[Exercise]: Report each line of the data that contains the string "folder".

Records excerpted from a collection
● ● ●

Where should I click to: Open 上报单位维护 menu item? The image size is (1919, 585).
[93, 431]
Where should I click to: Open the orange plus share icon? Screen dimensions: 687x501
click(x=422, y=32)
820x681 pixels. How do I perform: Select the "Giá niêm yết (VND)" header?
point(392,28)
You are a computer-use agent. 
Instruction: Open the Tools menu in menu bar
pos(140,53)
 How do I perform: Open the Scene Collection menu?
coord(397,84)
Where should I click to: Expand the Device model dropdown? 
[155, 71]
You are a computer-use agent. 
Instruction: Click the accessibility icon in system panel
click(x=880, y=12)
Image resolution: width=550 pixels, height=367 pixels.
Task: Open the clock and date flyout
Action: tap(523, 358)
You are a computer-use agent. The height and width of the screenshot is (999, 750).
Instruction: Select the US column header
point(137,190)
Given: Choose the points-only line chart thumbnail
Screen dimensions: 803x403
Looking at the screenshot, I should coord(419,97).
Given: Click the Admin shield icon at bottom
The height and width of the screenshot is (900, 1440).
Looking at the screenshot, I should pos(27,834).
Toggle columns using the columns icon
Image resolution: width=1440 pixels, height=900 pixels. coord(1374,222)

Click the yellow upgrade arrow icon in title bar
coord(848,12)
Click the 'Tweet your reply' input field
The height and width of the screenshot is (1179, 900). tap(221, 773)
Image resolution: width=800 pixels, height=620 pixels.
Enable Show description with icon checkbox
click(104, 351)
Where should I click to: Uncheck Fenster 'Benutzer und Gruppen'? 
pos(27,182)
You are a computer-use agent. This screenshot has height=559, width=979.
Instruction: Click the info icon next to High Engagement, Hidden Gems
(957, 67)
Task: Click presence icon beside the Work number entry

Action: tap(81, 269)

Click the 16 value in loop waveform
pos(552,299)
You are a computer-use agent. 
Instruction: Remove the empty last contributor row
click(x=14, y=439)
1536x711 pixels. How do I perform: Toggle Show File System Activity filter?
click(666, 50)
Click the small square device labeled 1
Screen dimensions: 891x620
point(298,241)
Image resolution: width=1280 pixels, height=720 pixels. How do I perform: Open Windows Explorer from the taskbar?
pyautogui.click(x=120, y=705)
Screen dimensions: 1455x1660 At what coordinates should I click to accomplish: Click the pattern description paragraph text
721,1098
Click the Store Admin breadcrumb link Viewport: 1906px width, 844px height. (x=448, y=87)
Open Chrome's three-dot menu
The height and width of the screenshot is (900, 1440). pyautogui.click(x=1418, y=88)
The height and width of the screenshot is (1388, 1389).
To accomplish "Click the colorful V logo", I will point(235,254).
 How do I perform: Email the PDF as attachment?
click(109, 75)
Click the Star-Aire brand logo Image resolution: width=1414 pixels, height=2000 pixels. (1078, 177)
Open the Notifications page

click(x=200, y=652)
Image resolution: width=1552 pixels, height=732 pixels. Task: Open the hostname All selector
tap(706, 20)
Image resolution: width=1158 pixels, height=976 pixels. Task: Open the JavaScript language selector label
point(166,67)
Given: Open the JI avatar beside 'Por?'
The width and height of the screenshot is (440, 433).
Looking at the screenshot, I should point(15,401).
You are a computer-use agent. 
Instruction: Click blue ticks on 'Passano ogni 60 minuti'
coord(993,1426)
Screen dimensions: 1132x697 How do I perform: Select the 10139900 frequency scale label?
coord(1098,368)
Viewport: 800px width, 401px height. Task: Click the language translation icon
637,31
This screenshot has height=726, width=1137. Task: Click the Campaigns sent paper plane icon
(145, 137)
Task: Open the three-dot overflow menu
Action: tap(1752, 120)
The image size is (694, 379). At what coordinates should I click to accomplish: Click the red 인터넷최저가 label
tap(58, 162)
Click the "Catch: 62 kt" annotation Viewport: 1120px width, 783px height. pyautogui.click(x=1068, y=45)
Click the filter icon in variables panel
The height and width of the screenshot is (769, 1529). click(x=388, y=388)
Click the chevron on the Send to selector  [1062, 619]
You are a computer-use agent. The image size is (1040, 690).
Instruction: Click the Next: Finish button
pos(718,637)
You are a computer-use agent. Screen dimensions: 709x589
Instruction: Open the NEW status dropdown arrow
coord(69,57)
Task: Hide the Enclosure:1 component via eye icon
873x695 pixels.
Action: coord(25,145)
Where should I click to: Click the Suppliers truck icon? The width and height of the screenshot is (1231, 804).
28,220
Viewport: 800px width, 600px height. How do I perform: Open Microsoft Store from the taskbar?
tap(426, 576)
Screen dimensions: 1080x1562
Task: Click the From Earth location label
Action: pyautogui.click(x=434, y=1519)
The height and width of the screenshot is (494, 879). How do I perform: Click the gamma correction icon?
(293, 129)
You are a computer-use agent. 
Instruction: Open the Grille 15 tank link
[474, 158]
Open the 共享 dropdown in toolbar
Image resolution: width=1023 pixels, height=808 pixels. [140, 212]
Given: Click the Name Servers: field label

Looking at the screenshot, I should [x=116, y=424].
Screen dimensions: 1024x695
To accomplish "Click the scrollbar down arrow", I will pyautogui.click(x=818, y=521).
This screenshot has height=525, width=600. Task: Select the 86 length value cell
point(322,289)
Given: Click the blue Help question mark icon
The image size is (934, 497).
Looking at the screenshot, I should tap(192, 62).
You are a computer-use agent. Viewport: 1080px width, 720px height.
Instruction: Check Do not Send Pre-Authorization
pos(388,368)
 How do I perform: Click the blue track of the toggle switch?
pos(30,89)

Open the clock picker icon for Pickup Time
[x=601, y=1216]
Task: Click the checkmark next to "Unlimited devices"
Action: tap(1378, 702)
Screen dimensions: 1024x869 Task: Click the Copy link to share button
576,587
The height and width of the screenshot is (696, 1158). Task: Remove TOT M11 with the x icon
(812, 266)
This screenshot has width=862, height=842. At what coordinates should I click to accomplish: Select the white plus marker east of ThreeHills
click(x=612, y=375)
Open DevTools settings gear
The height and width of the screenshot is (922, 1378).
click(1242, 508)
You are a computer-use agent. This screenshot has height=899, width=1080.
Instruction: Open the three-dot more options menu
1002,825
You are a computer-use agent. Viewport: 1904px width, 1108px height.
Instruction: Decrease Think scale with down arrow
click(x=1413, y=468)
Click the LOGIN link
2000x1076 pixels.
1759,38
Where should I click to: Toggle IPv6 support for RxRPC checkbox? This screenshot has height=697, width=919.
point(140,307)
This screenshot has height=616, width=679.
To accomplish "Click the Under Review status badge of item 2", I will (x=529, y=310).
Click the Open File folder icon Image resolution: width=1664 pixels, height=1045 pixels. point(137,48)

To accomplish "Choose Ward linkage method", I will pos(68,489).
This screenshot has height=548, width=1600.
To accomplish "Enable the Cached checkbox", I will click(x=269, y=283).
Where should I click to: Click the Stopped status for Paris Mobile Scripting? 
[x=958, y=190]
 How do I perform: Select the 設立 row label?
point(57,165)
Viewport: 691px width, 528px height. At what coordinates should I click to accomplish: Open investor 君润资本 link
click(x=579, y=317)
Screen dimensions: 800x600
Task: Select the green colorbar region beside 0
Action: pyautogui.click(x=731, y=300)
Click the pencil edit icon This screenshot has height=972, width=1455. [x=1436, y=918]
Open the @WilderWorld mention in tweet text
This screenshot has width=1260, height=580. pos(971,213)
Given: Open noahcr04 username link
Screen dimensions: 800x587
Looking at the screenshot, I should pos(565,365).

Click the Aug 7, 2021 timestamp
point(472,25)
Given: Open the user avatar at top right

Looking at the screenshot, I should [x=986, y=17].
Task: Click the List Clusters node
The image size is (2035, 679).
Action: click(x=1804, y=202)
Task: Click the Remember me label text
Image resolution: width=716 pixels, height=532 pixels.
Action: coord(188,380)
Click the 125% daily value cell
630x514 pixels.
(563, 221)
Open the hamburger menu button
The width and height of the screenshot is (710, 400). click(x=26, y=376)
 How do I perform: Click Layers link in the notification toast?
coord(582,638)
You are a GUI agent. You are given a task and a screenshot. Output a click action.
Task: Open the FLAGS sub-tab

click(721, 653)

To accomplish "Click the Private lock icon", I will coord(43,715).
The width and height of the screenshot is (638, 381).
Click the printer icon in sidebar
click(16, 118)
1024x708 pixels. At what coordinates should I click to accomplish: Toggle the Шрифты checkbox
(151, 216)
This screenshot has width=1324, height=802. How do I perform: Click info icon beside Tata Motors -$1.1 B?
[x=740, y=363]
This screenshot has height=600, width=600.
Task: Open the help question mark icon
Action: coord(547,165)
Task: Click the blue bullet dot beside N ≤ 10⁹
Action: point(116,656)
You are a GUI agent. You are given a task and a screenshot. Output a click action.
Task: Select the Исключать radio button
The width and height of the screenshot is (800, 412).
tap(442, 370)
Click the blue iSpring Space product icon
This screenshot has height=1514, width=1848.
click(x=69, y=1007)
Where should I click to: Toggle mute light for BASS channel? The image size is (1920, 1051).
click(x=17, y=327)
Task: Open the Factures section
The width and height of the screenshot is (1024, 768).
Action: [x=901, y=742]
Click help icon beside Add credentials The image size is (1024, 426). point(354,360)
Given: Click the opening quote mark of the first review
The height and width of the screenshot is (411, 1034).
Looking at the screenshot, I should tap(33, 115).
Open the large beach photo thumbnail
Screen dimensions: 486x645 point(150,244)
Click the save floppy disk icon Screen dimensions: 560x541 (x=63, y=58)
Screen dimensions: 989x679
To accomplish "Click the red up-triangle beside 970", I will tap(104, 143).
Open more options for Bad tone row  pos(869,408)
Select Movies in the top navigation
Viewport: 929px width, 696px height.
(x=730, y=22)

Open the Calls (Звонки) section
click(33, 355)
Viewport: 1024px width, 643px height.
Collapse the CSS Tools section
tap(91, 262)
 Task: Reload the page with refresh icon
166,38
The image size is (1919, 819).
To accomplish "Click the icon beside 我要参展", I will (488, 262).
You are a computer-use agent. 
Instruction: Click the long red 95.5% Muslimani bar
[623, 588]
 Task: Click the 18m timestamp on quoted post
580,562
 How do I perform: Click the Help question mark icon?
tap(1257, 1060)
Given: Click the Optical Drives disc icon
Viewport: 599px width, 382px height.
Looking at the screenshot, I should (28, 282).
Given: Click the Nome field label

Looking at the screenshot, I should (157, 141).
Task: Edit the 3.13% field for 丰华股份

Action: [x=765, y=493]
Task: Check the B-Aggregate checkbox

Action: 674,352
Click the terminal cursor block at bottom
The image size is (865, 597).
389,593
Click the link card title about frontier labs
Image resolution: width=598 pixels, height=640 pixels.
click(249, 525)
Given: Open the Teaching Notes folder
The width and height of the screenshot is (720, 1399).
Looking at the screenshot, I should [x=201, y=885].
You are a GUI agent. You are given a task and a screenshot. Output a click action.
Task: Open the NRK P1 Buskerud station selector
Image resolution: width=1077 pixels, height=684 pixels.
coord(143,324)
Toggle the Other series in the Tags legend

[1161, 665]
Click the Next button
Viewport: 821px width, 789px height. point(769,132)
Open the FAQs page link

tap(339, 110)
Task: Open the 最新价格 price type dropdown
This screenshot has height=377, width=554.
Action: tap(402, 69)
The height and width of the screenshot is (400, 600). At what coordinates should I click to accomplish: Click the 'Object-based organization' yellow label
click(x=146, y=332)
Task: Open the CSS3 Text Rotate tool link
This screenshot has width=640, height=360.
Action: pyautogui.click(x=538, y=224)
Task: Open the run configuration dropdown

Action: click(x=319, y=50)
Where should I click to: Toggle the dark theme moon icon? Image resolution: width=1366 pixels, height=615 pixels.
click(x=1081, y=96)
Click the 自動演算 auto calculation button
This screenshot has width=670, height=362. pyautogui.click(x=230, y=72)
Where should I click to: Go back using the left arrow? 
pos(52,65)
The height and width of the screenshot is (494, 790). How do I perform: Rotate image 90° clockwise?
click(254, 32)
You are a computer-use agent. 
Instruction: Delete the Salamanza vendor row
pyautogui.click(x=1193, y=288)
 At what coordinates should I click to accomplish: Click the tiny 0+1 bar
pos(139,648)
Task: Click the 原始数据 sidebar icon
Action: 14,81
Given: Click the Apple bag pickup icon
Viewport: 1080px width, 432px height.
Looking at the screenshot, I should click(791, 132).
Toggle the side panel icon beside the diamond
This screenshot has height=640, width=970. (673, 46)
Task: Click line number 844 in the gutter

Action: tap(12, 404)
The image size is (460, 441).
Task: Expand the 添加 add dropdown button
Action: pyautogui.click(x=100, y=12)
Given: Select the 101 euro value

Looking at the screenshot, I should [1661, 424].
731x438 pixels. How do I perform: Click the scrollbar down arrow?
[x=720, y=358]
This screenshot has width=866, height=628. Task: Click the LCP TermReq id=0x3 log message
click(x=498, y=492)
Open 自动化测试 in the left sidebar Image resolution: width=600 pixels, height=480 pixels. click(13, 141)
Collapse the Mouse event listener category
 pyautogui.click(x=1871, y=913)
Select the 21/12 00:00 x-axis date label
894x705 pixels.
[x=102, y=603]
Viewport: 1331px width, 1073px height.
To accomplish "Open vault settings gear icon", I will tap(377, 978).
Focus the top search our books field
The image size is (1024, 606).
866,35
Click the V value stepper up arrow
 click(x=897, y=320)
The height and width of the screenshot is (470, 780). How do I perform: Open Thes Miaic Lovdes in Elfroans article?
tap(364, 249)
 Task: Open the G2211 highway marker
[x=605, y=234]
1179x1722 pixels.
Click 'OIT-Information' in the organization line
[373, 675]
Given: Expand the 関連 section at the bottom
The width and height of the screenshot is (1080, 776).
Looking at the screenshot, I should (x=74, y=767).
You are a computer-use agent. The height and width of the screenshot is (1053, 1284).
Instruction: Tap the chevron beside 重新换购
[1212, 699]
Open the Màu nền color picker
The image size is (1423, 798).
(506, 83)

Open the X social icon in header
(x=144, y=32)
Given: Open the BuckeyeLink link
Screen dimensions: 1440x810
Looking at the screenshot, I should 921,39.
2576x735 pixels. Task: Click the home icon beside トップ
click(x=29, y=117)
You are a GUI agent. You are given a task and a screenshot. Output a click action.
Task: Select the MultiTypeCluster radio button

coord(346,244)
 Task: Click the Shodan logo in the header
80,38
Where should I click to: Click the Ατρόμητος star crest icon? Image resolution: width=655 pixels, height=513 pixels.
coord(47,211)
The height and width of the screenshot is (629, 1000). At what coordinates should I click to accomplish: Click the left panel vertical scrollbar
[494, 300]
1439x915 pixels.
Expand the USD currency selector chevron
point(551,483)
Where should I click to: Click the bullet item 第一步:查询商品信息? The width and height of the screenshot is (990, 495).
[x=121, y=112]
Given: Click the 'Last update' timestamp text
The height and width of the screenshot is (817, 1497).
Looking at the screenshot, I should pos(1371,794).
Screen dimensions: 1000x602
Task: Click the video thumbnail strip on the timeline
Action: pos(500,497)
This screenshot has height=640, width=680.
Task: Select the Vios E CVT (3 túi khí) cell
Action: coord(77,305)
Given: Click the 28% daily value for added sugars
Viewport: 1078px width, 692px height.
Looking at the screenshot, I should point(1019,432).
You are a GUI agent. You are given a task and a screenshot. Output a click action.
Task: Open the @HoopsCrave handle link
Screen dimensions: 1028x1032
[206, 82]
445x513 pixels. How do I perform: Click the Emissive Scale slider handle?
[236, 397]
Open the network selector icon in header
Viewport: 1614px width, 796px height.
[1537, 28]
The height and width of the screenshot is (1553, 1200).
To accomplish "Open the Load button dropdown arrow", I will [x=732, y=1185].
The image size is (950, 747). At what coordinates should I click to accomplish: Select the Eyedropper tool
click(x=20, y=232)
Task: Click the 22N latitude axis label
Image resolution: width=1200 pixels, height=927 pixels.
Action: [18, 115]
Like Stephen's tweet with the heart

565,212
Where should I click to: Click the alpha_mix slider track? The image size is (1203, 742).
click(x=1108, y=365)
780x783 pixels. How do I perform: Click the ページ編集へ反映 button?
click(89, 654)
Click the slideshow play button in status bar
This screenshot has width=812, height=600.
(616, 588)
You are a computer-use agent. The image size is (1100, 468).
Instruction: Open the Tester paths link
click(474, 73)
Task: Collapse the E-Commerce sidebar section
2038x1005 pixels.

● ● ●

[Exercise result]:
Click the Open File folder icon Image resolution: width=1664 pixels, height=1045 pixels. point(137,48)
Given: Open the Teaching Notes folder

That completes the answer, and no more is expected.